Directions:
Count every line in the following entries that holds the word "agent". Only the number should be given.

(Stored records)
----------
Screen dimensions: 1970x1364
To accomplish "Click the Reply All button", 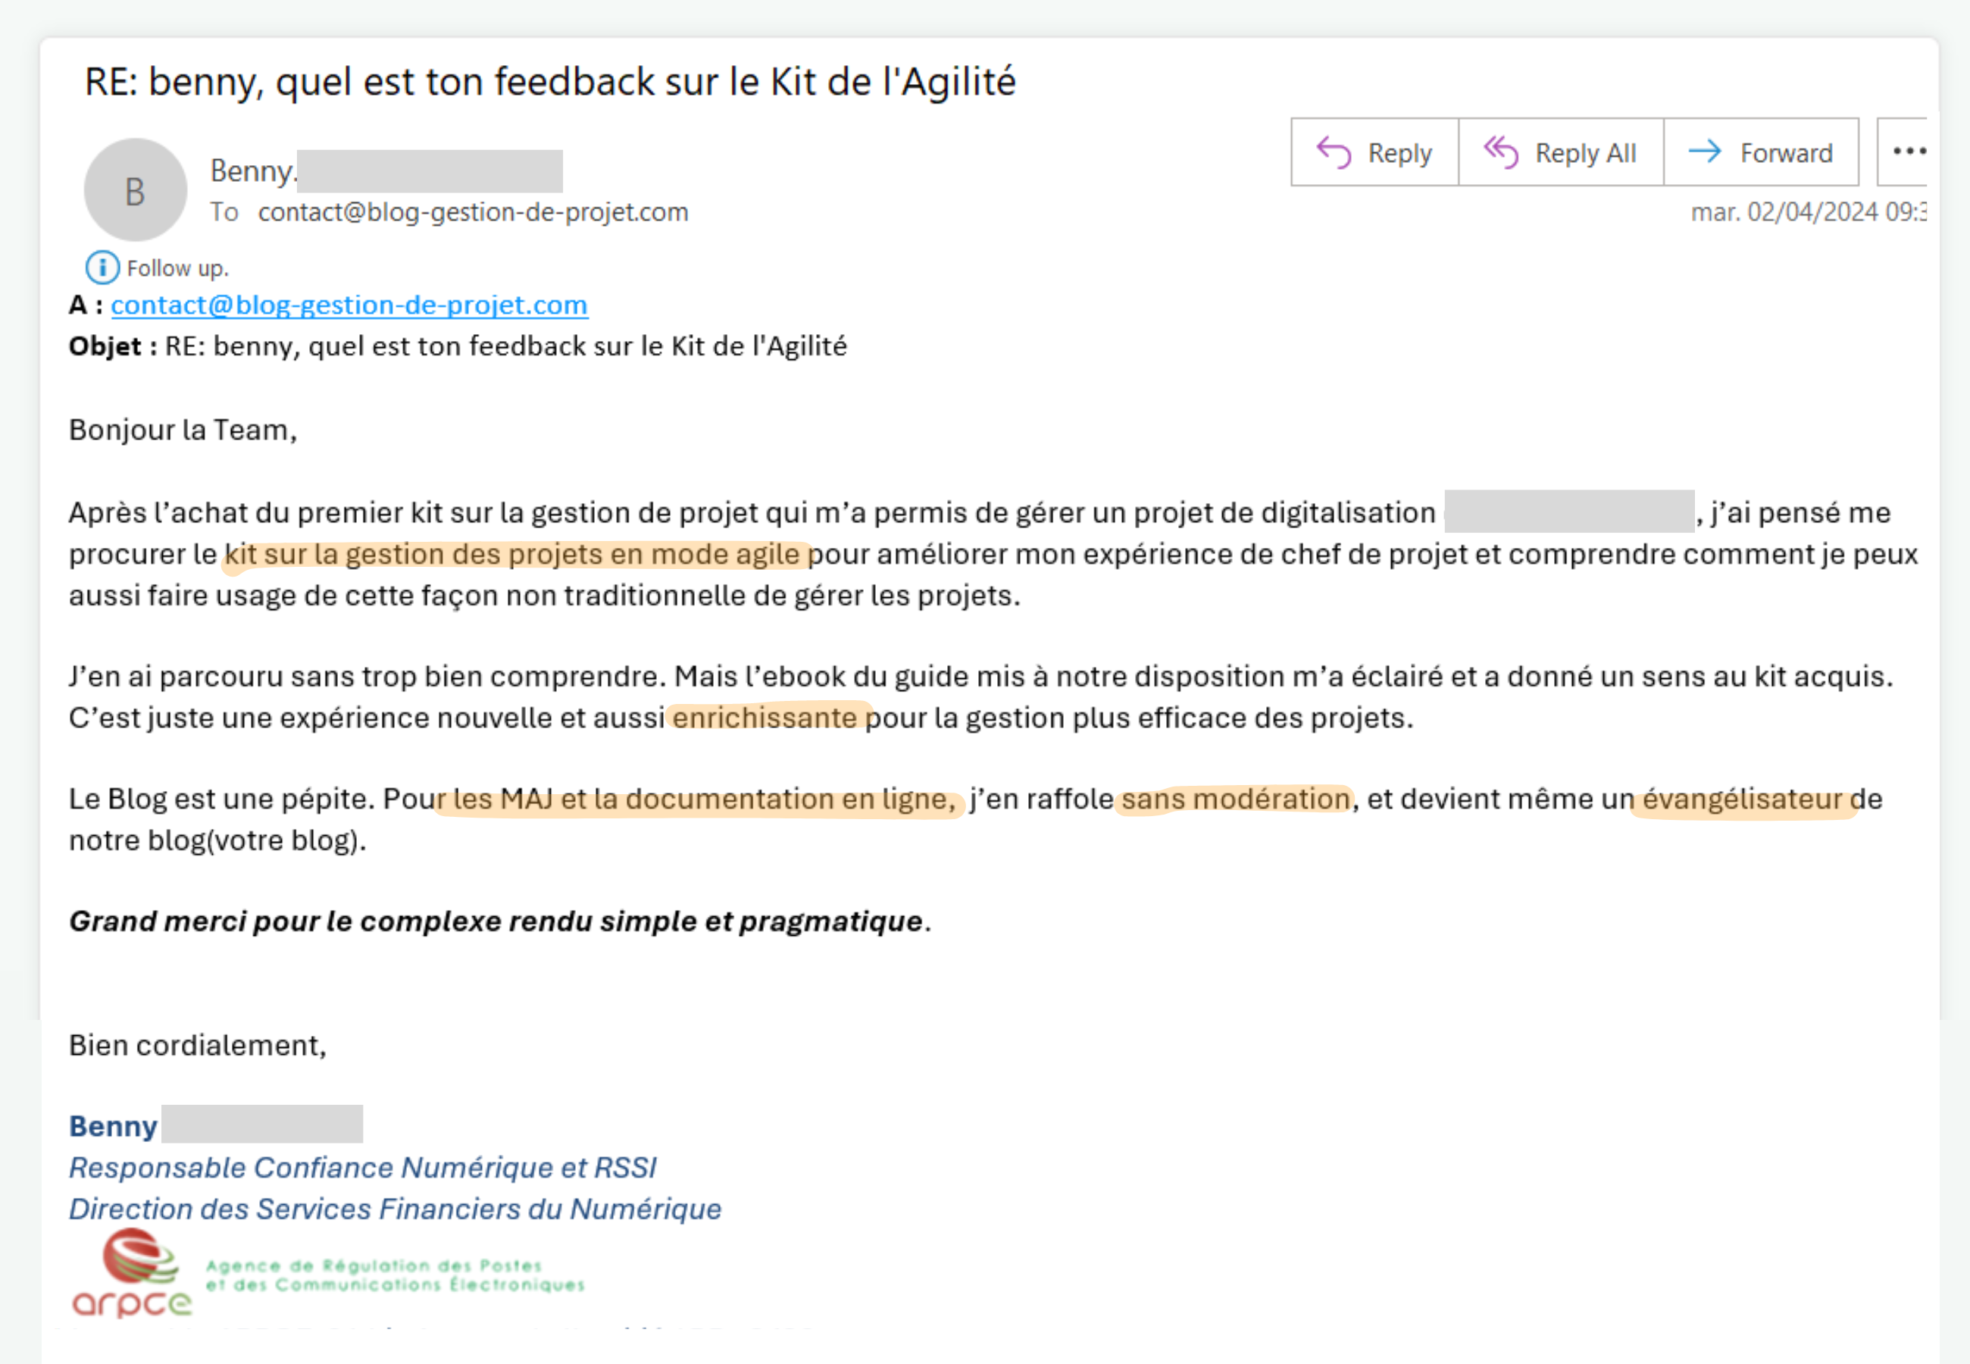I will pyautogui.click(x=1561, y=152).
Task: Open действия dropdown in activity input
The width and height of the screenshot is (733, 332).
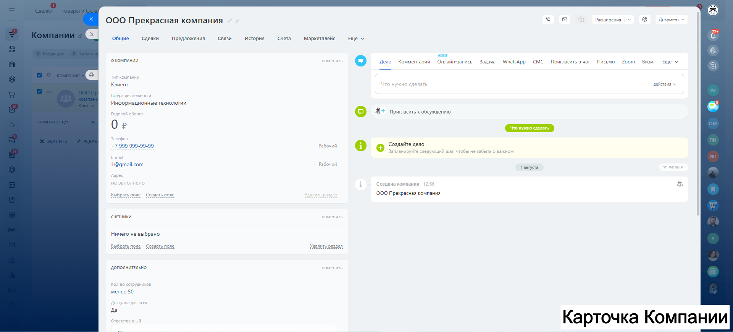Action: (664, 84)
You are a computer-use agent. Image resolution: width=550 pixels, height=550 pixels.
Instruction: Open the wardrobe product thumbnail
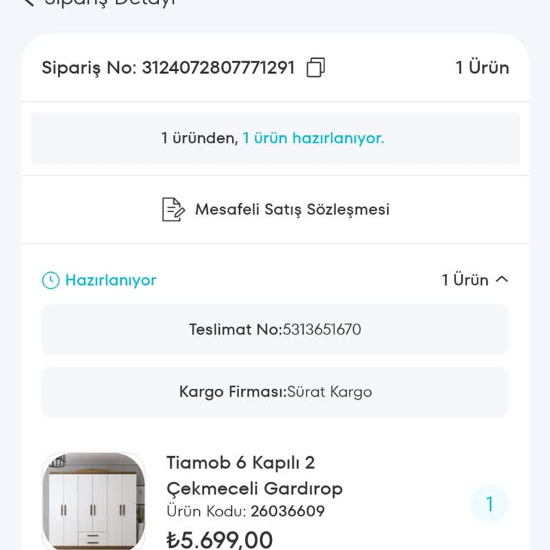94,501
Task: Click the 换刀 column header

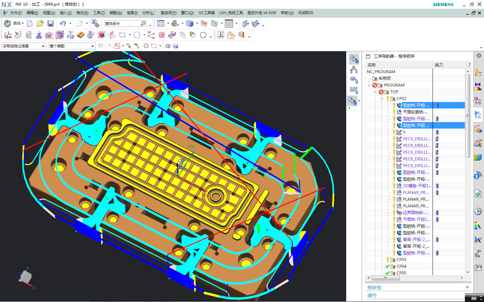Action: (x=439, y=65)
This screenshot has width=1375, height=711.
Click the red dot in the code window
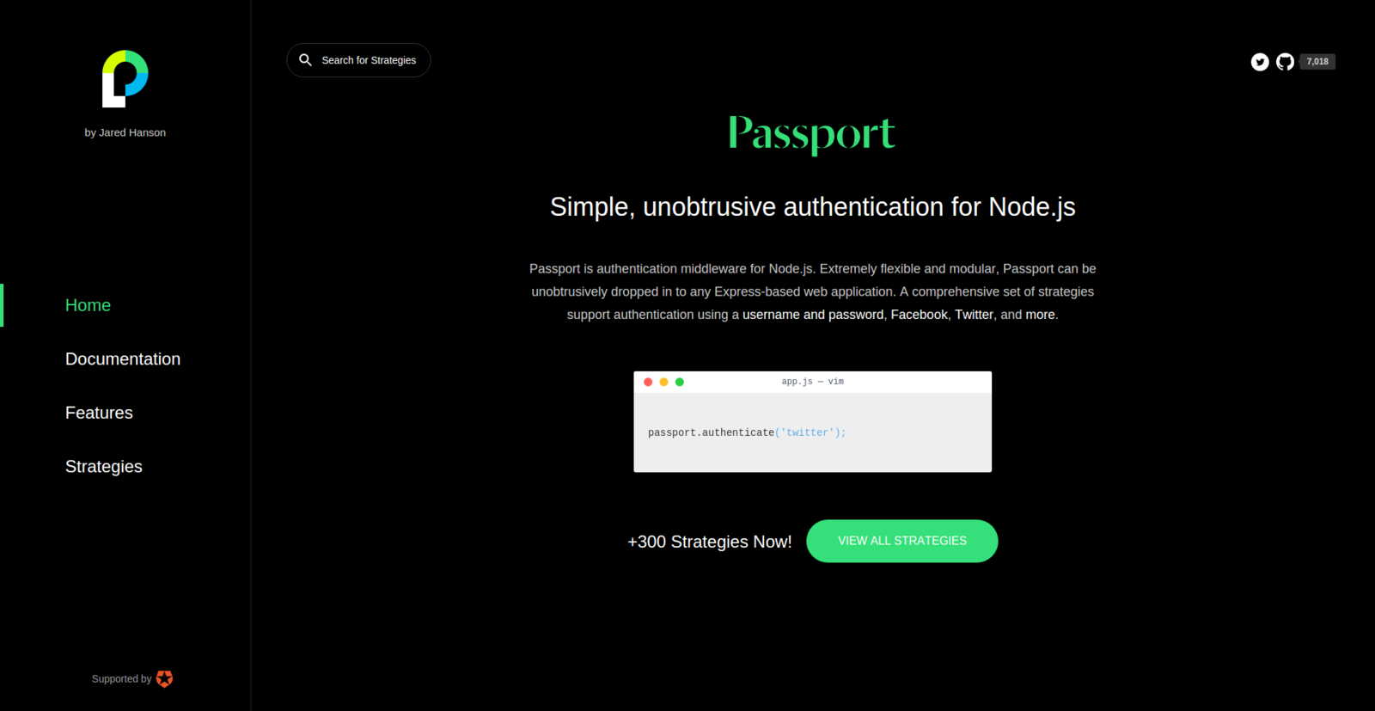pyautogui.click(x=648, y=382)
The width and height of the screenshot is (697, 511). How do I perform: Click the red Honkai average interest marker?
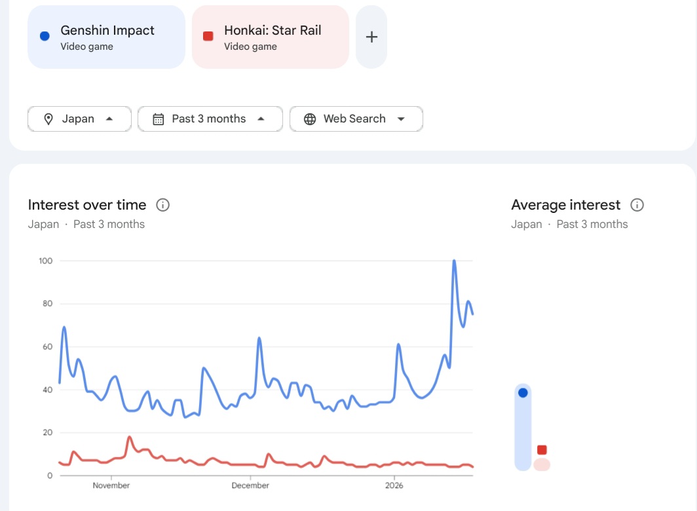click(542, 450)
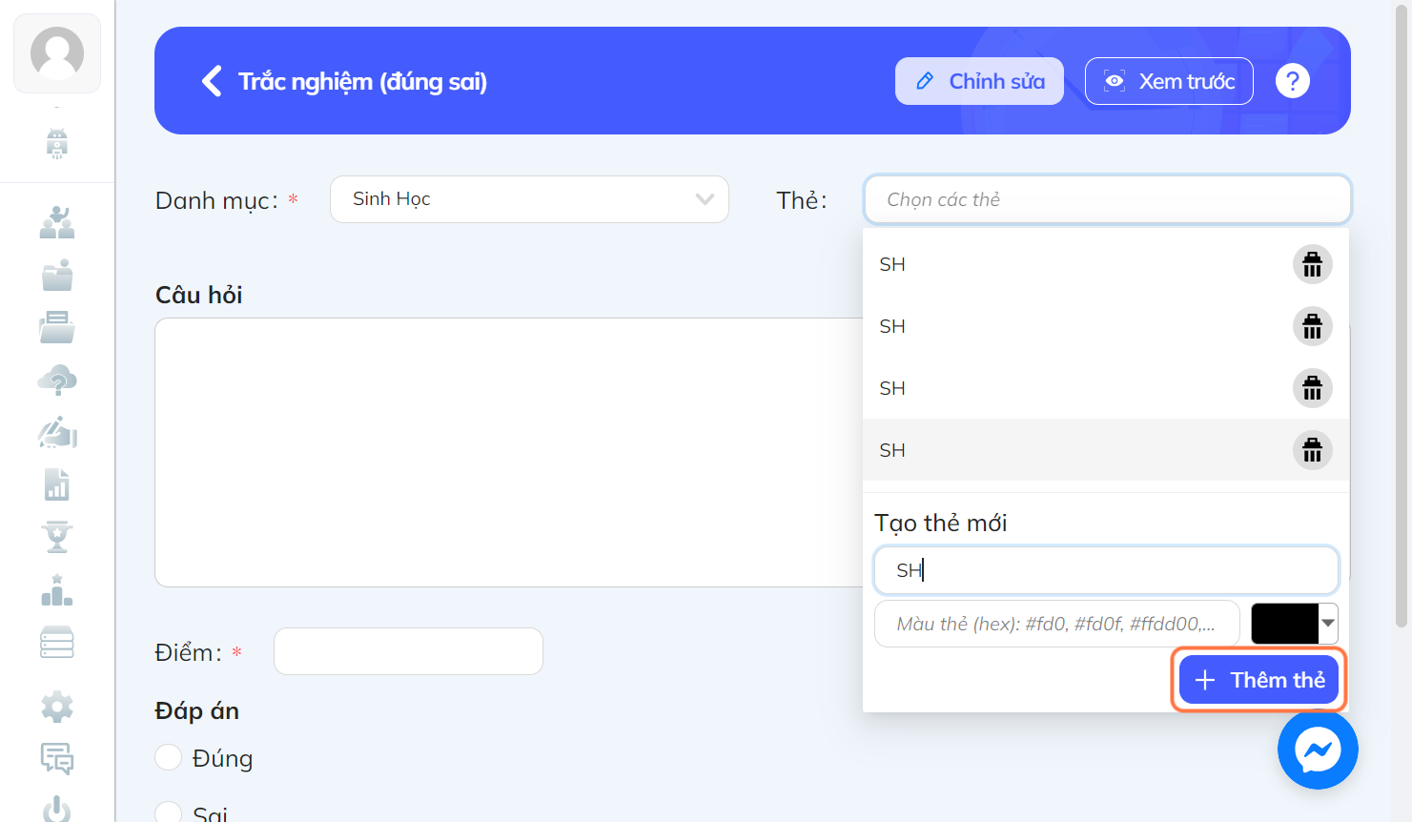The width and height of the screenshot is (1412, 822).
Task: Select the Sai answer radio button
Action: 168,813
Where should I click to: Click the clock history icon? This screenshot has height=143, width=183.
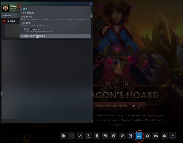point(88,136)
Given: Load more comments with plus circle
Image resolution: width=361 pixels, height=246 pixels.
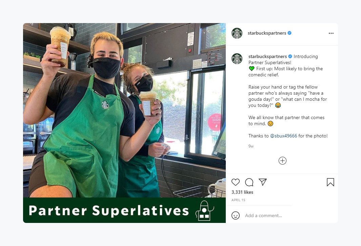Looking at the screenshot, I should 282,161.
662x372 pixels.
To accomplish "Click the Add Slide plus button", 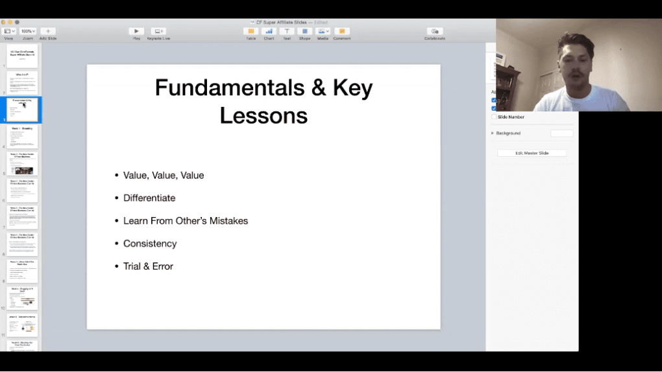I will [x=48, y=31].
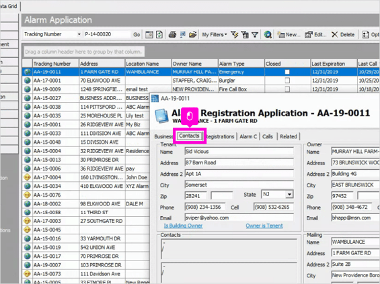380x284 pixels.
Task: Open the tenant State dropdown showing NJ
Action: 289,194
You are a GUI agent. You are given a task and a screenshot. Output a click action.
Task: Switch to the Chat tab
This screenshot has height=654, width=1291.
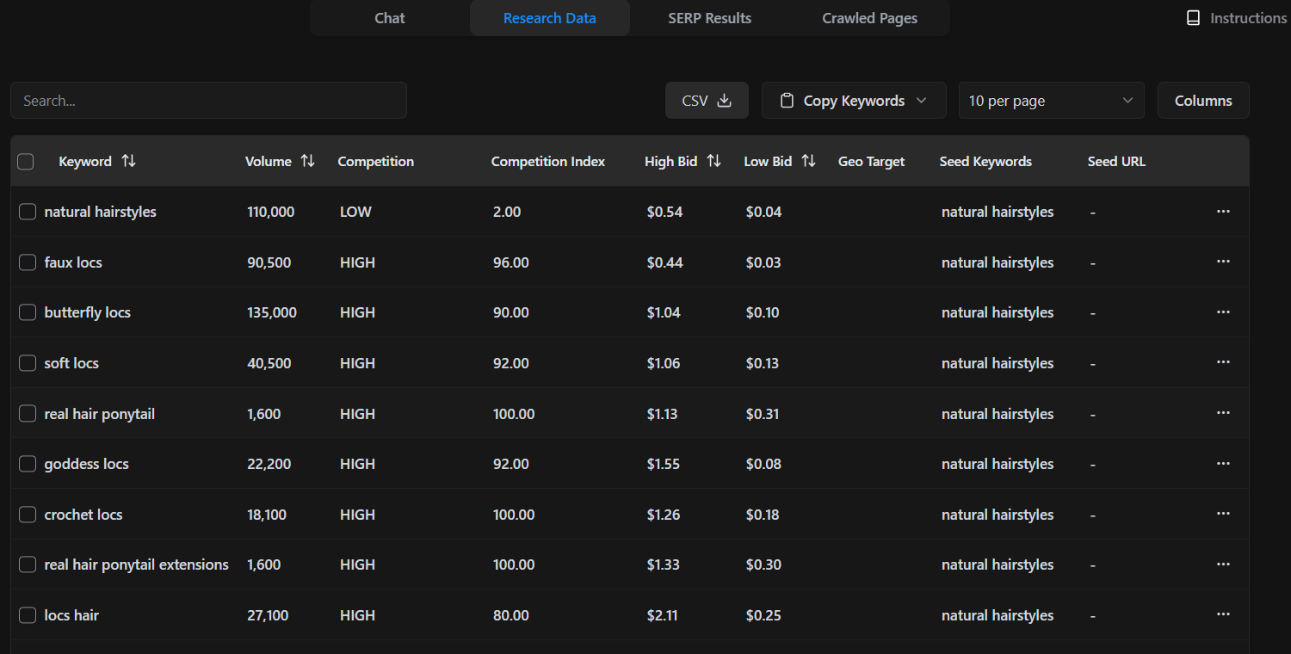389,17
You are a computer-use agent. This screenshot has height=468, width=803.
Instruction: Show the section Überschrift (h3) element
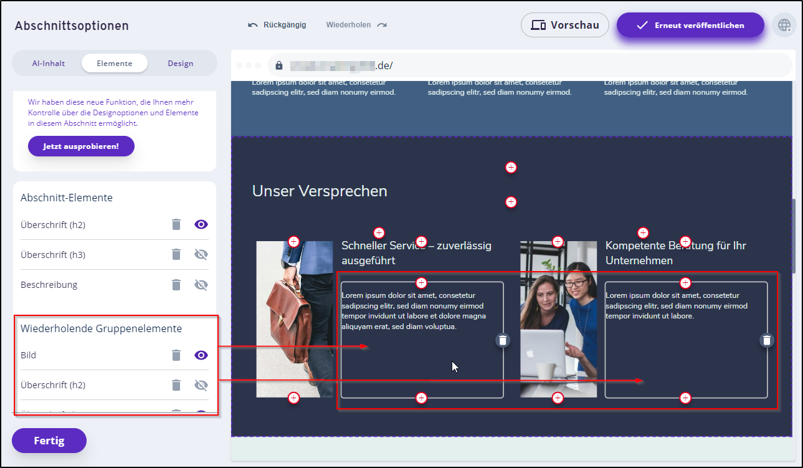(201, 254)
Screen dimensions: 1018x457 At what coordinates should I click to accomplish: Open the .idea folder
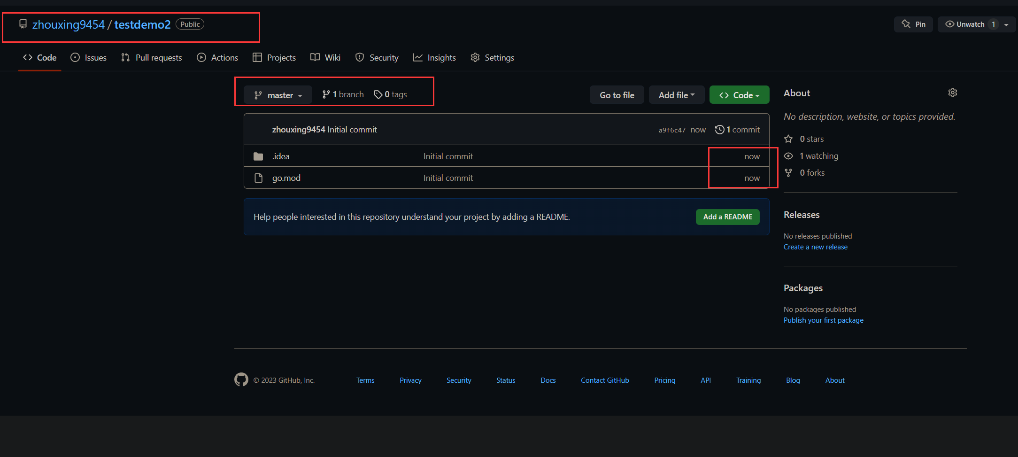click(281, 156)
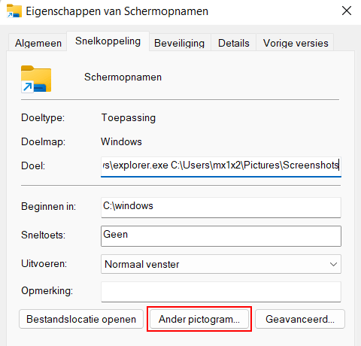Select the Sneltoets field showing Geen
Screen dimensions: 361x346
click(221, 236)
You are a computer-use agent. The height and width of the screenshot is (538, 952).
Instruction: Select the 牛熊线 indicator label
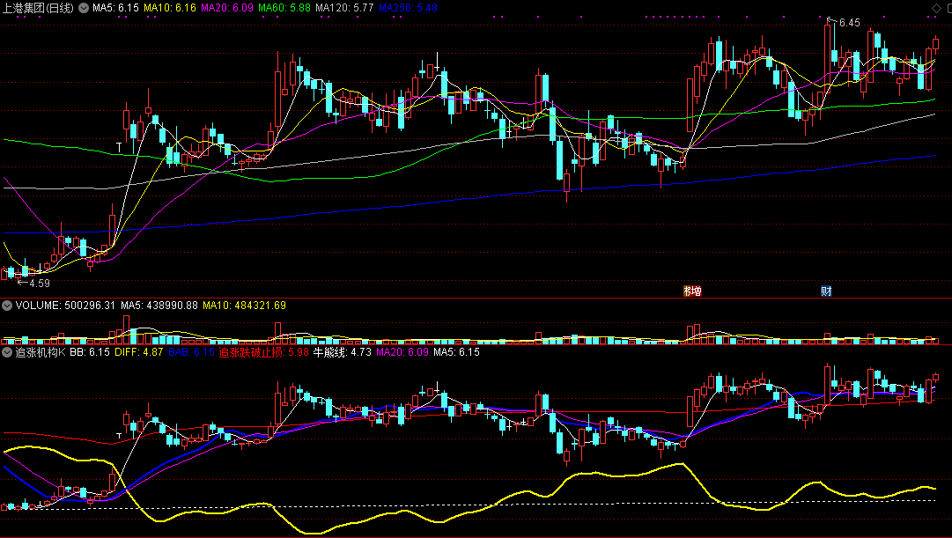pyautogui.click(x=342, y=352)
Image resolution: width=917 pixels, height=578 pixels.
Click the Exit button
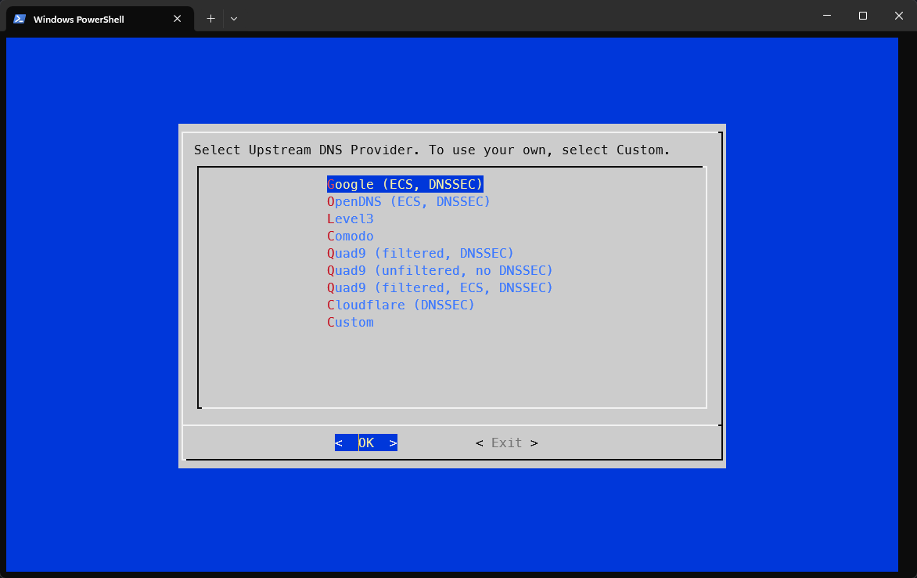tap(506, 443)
----------
Result:
4